Les membres du Saint-Synode ont rencontré le président biélorusse
Le 15 octobre 2018, à la Grande salle du Palais de l’Indépendance de Minsk, le patriarche Cyrille de Moscou et de toute la Russie et les membres du Saint-Synode de l’Église orthodoxe russe ont été reçus par le président de la République du Bélarus, Alexandre Loukachenko.
Le métropolite Philarète (Vakhroméiév), exarque émérite de toute la Biélorussie, prenait part à la rencontre, à laquelle participaient aussi le chef de l’administration présidentielle biélorusse, le premier ministre et le ministre chargé des affaires des religions et des nationalités.
Le président de la Biélorussie a prononcé un discours à l’adresse des membres du Saint-Synode, leur souhaitant la bienvenue et les remerciant d’avoir choisi la capitale biélorusse pour leur réunion ordinaire. Il s’est aussi adressé personnellement à Sa Sainteté, disant hautement apprécier sa sollicitude et ses attentions envers la Biélorussie.

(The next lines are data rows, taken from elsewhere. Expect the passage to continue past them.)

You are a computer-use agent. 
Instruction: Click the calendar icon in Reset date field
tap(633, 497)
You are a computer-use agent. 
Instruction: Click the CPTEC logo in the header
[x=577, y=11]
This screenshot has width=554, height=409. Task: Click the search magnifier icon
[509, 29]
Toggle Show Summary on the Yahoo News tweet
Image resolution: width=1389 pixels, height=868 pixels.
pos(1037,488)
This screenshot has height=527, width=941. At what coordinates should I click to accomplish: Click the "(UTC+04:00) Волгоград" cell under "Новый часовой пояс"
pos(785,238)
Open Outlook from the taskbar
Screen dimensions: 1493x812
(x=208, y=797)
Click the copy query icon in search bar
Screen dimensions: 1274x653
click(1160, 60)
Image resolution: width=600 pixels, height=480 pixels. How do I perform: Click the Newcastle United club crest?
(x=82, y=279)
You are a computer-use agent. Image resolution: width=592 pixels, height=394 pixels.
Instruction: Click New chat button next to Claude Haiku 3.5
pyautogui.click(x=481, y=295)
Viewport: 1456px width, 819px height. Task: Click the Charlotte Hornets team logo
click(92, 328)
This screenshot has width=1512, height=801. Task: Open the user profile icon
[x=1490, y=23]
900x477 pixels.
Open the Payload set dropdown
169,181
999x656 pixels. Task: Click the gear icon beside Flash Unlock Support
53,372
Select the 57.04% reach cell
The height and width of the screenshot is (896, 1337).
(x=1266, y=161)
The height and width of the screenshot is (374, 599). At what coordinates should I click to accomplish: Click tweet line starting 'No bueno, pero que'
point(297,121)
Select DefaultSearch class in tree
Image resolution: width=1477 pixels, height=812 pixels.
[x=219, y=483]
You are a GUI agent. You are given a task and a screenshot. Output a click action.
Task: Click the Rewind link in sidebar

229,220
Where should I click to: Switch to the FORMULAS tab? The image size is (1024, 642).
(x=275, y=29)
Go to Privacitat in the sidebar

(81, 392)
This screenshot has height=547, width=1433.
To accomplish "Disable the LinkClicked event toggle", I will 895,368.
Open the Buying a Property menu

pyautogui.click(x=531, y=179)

« Depuis son indépendance, la Biélorussie a parcouru un long et épineux chemin avec l’Église orthodoxe pour consolider les valeurs spirituelles, montrer à la société quels doivent être ses repères moraux dans la vie. Notre époque tendue, pleine de bouleversements rapides, nous pose de nouveaux objectifs et nous met sans cesse à l’épreuve. Le XX siècle est une époque de transformations globales. C’est l’époque des technologies de pointe, avec leurs infinies possibilités. Mais cette infinité même est souvent, malheureusement, la source de nombreuses menaces, tant politiques que spirituelles. Nous venons d’en parler longuement... avec notre patriarche. ...Au nom de la prétendue démocratie des valeurs comme la défense des droits et des libertés des citoyens sont remplacées, volontairement ou non, par la permissivité, la négation de nos valeurs morales. Le résultat en est l’isolement, l’indifférence, l’intolérance qui engendrent l’hostilité entre nationalités et entre confessions religieuses. Les débats et les divergences dégénèrent en méfiance mutuelle, en confrontation informationelle, en guerres du commerce, en conflits armés... y compris à proximité immédiate de la Biélorussie. Cependant, on ne sait pas toujours répondre à la question du retour à la paix, que posent ceux qui se trouvent involontairement à l’épicentre de ces évènements. Cette question est pourtant d’actualité pour tous...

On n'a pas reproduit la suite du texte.